Oftentimes, a business might be headquartered in one county, but still conduct operations in another.

Cutler said an example would be the business owner he spoke to who is based in Montgomery County, and learned of a slip-and-fall incident taking place on his commercial property in Montco, but then finding out that a lawsuit was filed in Philadelphia because the company also conducts business out of the City of Brotherly Love.

Cutler said one of his goals with the legislation was to make it less costly and time-consuming for business owners to answer to litigation that might take them far from home.

“They oftentimes find themselves dragged into these tangential jurisdictions,” Cutler said.

Cutler said his own research has shown that there appears to be a disparity in the number of personal injury cases filed in Philly and those filed in the rest of the state.

Since the medical malpractice rule went into affect, Cutler said those types of filings have evened out throughout the commonwealth, meaning Philadelphia med mal cases roughly correlate to those filed throughout the rest of the commonwealth.

Other personal injury suits, however, remain more Philly-centric.

“While we have fixed the medical malpractice piece of the [puzzle], the general personal injury [claims] are a little higher, unfortunately,” Cutler said.

The one problem Cutler has run into is the question over his bill’s constitutionality. Some claim his proposal wouldn’t fly, since the state constitution specifies that only the courts can make rules with regard to venue in civil cases.

Cutler, however, says case law shows otherwise. While the kinks are still being worked out, he said he believes the legislature might have some leeway in this respect.

“I would argue that there’s precedence for us to alter the venue and or jurisdiction for other kinds of cases,” he said. “It’s not as clear cut as some on both sides wish it were.”

Cutler did concede to some trial lawyers’ concerns about venue restrictions, which is why he expanded his bill to include the home counties of both the plaintiffs and defendants as being fair game for filing, in addition to where the cause of action arose.

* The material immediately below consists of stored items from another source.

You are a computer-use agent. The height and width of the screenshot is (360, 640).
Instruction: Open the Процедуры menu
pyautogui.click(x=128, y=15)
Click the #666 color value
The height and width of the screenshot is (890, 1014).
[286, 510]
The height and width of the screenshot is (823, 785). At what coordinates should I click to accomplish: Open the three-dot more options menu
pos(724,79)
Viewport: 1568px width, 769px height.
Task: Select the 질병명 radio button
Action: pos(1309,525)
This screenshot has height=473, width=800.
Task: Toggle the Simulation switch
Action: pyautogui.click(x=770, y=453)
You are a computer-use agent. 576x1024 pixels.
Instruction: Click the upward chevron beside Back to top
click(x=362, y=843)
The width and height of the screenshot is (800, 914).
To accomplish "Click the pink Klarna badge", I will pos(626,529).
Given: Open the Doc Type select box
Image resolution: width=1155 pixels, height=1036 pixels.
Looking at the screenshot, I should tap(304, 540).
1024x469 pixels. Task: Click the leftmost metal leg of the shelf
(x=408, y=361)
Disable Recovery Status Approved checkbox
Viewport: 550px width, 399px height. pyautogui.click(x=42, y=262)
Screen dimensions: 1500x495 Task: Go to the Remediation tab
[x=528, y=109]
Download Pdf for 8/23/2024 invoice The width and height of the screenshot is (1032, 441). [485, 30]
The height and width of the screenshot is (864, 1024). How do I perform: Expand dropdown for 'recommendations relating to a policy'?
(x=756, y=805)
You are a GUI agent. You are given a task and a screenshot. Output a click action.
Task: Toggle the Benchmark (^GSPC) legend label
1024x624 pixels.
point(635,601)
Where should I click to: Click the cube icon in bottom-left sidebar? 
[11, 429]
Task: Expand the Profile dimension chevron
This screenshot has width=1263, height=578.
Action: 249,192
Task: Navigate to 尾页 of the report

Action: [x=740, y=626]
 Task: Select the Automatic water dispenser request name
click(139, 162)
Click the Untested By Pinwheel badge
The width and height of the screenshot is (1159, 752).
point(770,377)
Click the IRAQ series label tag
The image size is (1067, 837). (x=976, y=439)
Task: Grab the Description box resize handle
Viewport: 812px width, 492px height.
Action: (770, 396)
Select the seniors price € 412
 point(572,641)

As for whether or not his fellow lawmakers are on board with the venue shopping bill – it has since been renamed H.B. 1976 – Cutler said while he has received informal support, there’s no telling what will be the bill’s fate.

“I don’t know, and I probably won’t know, until the votes go up,” he said.

The bill was sent back to committee after the proposed revisions were made earlier this month. Cutler said a new committee vote is scheduled for Dec. 5.